CRI, September 21, 2012
 
Beijing's Mentougou District, is full of sites to visit, but Lingshui is surely the historic highlight of the bunch. This small town is about a thousand years old, and the heady scent of history permeates its plastered rock walls, generations-old homes, and massive ancient trees.
 
Quaint homes have been built and rebuilt over the centuries, so there is definitely a little bit of shiny new to contrast against the crumbling ruins, but Lingshui has certainly done well to pay respects to its own history.
 
The mountain-encircled town is particularly renowned for having produced intellectuals. Counter-intuitively, this humble farm village somehow managed to produce 22 scholars, before the end of Imperial China. Today, the homes where said scholars came from are indicated by plaques.
 
Local resident Mr Tan continued on this theme of farmers who broke the mold. "Three years ago, there were seven students [from Lingshui] enrolled at universities." He also duly noted that another resident's son has become a professor at Berkeley University.
 
Temples are also important in Lingshui, the Nanhai Huolong Temple being one of them.
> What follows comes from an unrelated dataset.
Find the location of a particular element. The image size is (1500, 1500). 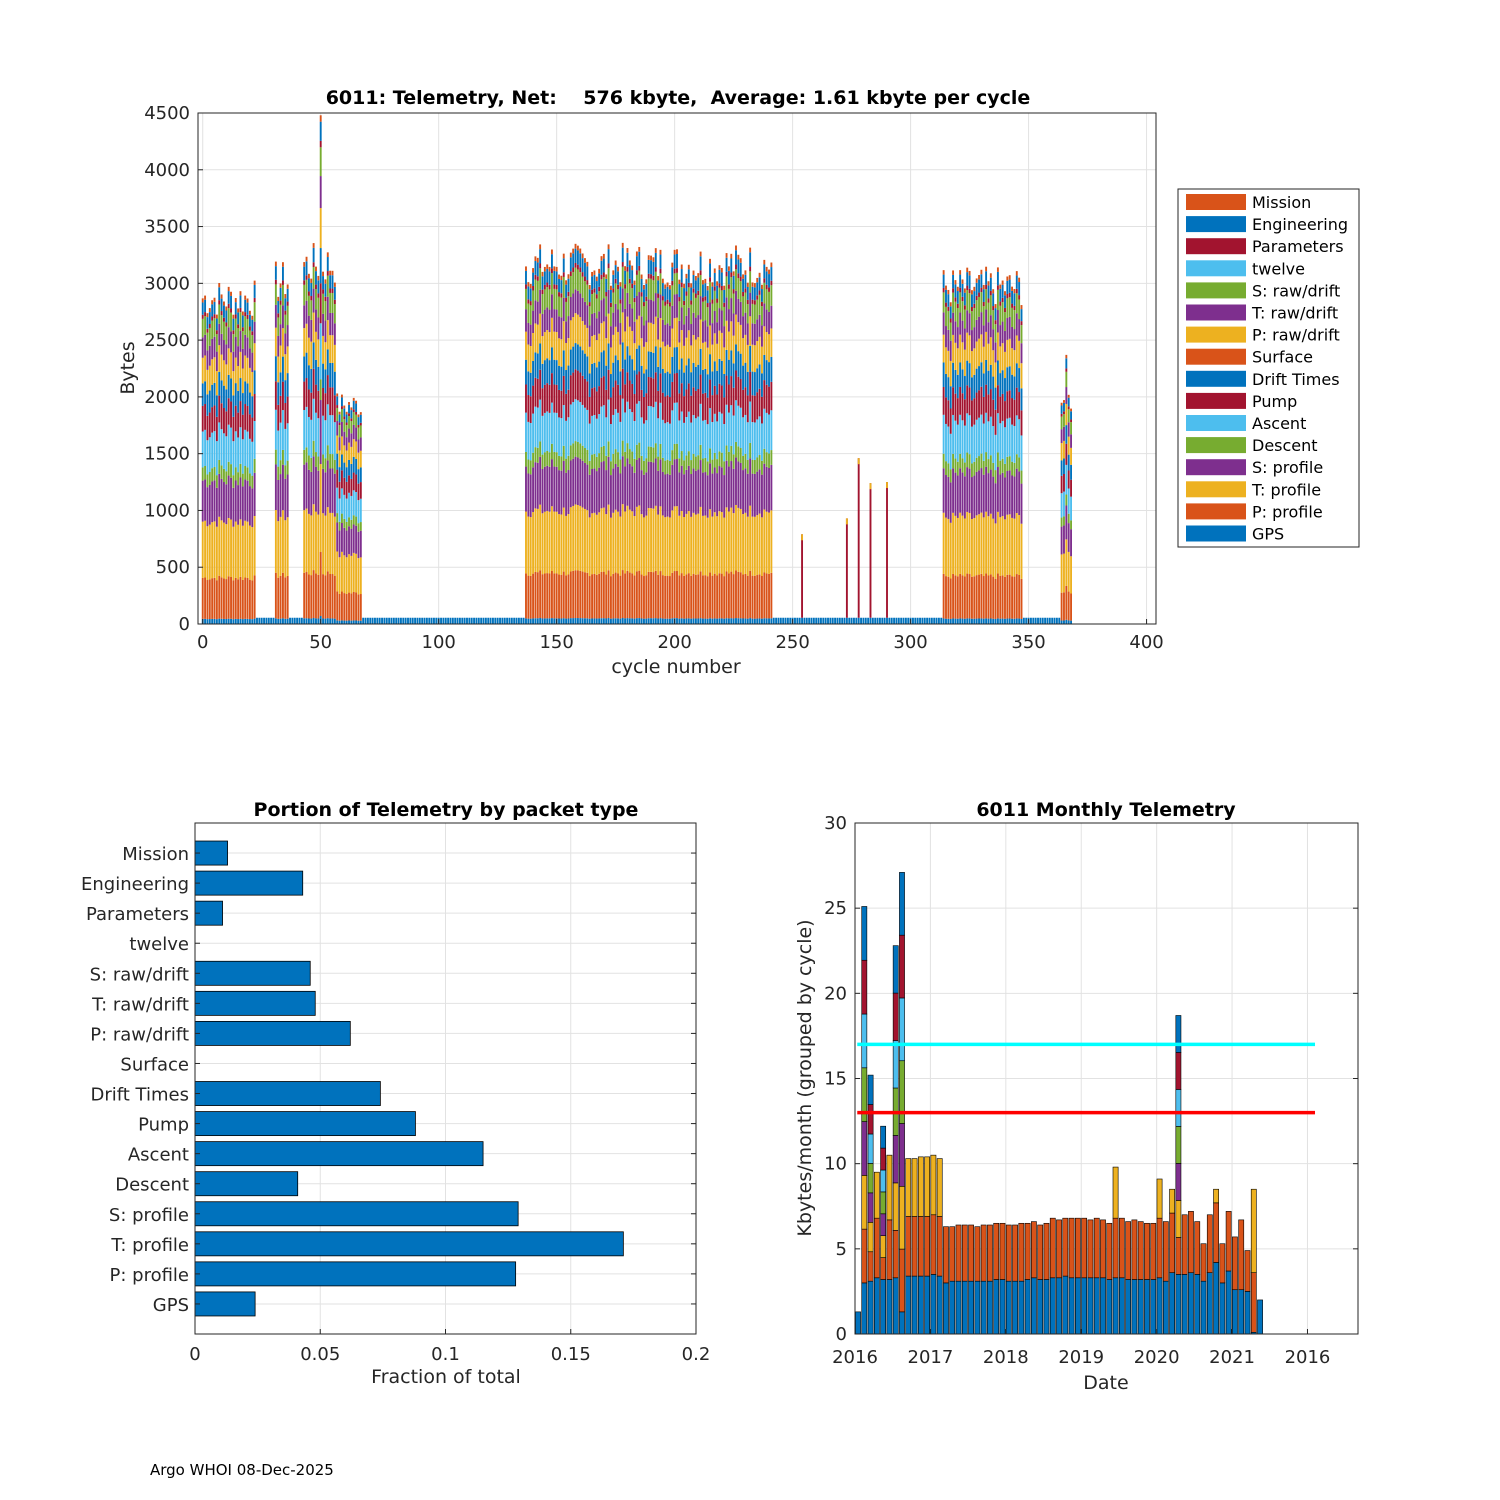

Its name translates to "fire dragon" because according to Chinese philosophy, fire can resist water, thus helping to fend off the frequent floods suffered before.
 
"The other temple is the Temple of the Goddess," stated Tan. "A five-toed dragon was carved at the temple. Normally only four-toed dragons could be carved at that time. But this one got the Emperor's permission. Things can't be carved as you like without the Emperor's orders."
 
Walking along its cobblestone walkways, noting piles of firewood stacked against a backdrop of rickety traditional architecture, one may get the feeling of being on a movie set. In fact this is likely close to the truth as quite a few movies and TV shows have shot scenes in Lingshui. According to local resident Tan, Lingshui has even welcomed the superstar likes of Jackie Chan and Zhang Ziyi.
 
Alongside of film-makers, photographers, sketch artists and painters are also drawn to Lingshui's views and historic details. Relics are scattered throughout. Keep your eyes peeled for wells, a grinding stone and an antique rice-cleaning machine that stand as monuments to the years. Amazingly, entire antique edifices still manage to stand, such as the hall which used to house meetings for teams of farmhands. The building is now vacant, and visitors are welcome to browse, crossing their fingers so that the rafters above remain in place.
 
But many of Lingshui's structures have not proven so hardy, or lucky. Quite a few have been damaged or destroyed by the Cultural Revolution, the attacks of Japan, and the passage of time. Today, many of them are finally being restored in anticipation of a growing tourist industry. If you have any particular interest in seeing examples of dilapidation in pre-renovation Lingshui, then the sooner you can make the 75 kilometer trip out, the better.
 
But even in the renovated homes, the feeling is still rustic. Bed mattresses are set up on kangs, where fires lit underneath keep bodies warm through the frosty winter nights. The feeling is definitely that of staying in a country home as opposed to a hotel. Prices humbly start at 20 yuan per night, and home-cooked meals are also available. Eggs produced in the backyard and local produce complement regional tea brewed with water from the adjacent river.
 
Yes, everyone will enjoy strolling through Lingshui's web of passages, but the chance to chat and dine with the very people who've lived there for generations is an opportunity that shouldn't be missed.
 
Getting there: From Pingguoyuan subway station, take bus #929 to Junxiang.
 
If the #929 bus will not go all the way to Junxiang, then take bus #892 to Lingshui. Then hire a driver to finish the last 5 km leg of the trip. (15 yuan).